BRIEF =>
Looking through the data, please report how many lines contain the string "click", giving nothing but the number.

DATA SUPPLIED =>
++++++
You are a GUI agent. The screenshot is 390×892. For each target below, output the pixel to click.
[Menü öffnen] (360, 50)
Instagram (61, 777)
++++++
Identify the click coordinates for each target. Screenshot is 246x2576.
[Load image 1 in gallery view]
++++++
FINAL ANSWER =>
2